Trappen van vergelijking jaar 1

Trappen van vergelijking
Vandaag gaan we de trappen van vergelijking herhalen. 
Wie weet nog wat dit is?
1 / 19
volgende
Slide 1: Tekstslide
Middelbare school

In deze les zitten 19 slides, met interactieve quizzen en tekstslides.

Onderdelen in deze les

Trappen van vergelijking
Vandaag gaan we de trappen van vergelijking herhalen. 
Wie weet nog wat dit is?

Slide 1 - Tekstslide

De drie trappen
I am smart, my sister is ... but my mother is ...
I am smart is je begin.
My sister is de vergrotende trap.
But my mother is ... is de overtreffende trap

Slide 2 - Tekstslide

Hoe maak je hem?
Beginnende trap krijgt alleen het bijvoeglijk naamwoord (Smart)
Vergrotende trap krijgt het bijvoeglijk naamwoord + er (Smarter)
Overtreffende trap krijgt  het bijvoeglijk naamwoord + est (Smartest)


Slide 3 - Tekstslide

Zie jij de uitzondering?
My friend is wise, my brother is wiser but my mother is the wisest.

My cat is fat, an elephant is fatter but a whale is the fattest.

Slide 4 - Tekstslide

De uitzonderingen deel 1
Woord eindigt op E? => alleen R of ST 
Large - Larger - Largest

Woord eindigt op klinker ( A,E,I,O,U) + medeklinker? Verdubbel de medeklinker
Big - Bigger - Biggest


Slide 5 - Tekstslide

Zie jij de uitzondering?
I am sleepy, my dog is sleepier but my dad is the sleepiest.

This flower is beautiful, the garden is more beautiful but my house is the most beautiful.

My handwriting is bad, my little brother's is worse but my dad's is the worst!

Slide 6 - Tekstslide

De uitzonderingen deel 2
Eindigt het op een medeklinker + Y?  Voeg IER en IEST toe.
Happy - Happier - Happiest

Heeft het woord 3 of meer lettergrepen?

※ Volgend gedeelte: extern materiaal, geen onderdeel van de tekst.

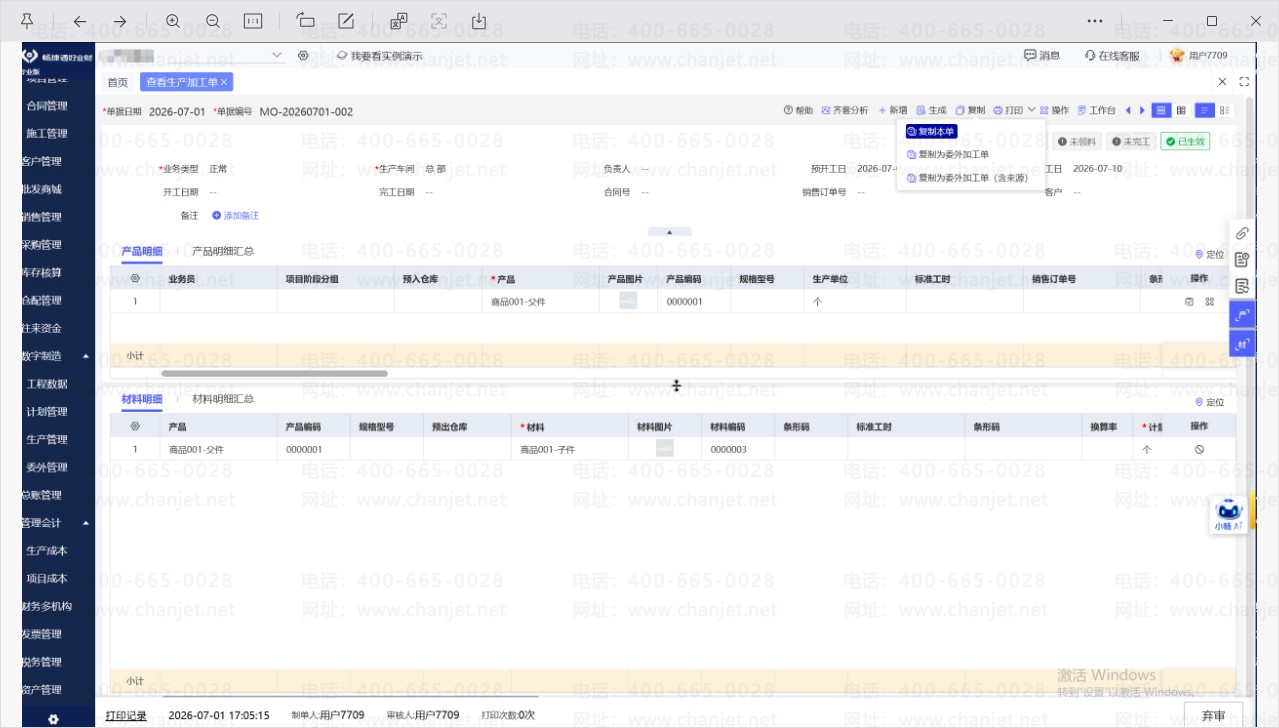Open the 帮助 help icon
The height and width of the screenshot is (728, 1279).
coord(798,110)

Dan gebruik je more en most.
Beautiful - more beautiful - most beautiful

Sommige woorden hebben hun eigen vorm.
Bad - worse - worst

Slide 7 - Tekstslide

Time to practice!
Nu is het jullie beurt, geef in de volgende slide antwoord op de vragen.
1 van de 3 trappen is weg en het is aan jullie om die in te vullen:
Fast - ..... - Fastest (Faster)

Slide 8 - Tekstslide

Strong - stronger - ....

Slide 9 - Open vraag

... - sweeter - sweetest

Slide 10 - Open vraag

Irritating - ..... - Most irritating

Slide 11 - Open vraag

Good - Better - ...

Slide 12 - Open vraag

Responsible - ... - Most responsible

Slide 13 - Open vraag

... - Funnier - Funniest

Slide 14 - Open vraag

Hard - ..... - Hardest

Slide 15 - Open vraag

Weak - Weaker - ....

Slide 16 - Open vraag

Fair - .... -Fairest

Slide 17 - Open vraag

... - Dumber - Dumbest

Slide 18 - Open vraag

Goed gewerkt!
Als je klaar bent met deze les mag je verder werken aan de lessen van deze week, les 17, 18 en 19.